__TASK TO CARRY OUT__
Write out the stretch of lines below that begins at the line with "Click the green number 1 badge" and ends at the line with "Select the 14.48万 price cell", including both, exactly as given and nothing more.
(RECORDS TO PROCESS begins)
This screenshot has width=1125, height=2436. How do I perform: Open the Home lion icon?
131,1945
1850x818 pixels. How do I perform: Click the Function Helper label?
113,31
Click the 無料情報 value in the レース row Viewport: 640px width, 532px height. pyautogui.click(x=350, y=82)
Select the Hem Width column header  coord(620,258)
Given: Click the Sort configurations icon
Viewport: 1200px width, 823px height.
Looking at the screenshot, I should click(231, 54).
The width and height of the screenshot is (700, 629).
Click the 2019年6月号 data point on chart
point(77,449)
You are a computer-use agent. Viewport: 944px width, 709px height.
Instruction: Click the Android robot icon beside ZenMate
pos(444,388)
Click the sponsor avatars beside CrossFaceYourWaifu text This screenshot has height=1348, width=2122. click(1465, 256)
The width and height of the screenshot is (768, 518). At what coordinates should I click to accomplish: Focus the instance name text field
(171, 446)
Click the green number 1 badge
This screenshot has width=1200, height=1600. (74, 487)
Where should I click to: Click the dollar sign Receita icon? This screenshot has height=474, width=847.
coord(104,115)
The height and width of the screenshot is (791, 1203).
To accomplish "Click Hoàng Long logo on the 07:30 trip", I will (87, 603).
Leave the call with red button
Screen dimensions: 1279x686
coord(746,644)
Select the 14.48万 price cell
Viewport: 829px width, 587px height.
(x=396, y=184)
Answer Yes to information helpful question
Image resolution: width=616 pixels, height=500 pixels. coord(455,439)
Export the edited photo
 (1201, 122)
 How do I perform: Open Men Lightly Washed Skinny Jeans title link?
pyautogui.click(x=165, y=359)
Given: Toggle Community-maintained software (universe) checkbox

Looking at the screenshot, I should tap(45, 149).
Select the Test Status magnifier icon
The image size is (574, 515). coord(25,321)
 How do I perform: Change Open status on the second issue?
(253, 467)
(RECORDS TO PROCESS ends)
__WRITTEN ANSWER__
Click the green number 1 badge
This screenshot has width=1200, height=1600. (74, 487)
Where should I click to: Click the dollar sign Receita icon? This screenshot has height=474, width=847.
coord(104,115)
The height and width of the screenshot is (791, 1203).
To accomplish "Click Hoàng Long logo on the 07:30 trip", I will (87, 603).
Leave the call with red button
Screen dimensions: 1279x686
coord(746,644)
Select the 14.48万 price cell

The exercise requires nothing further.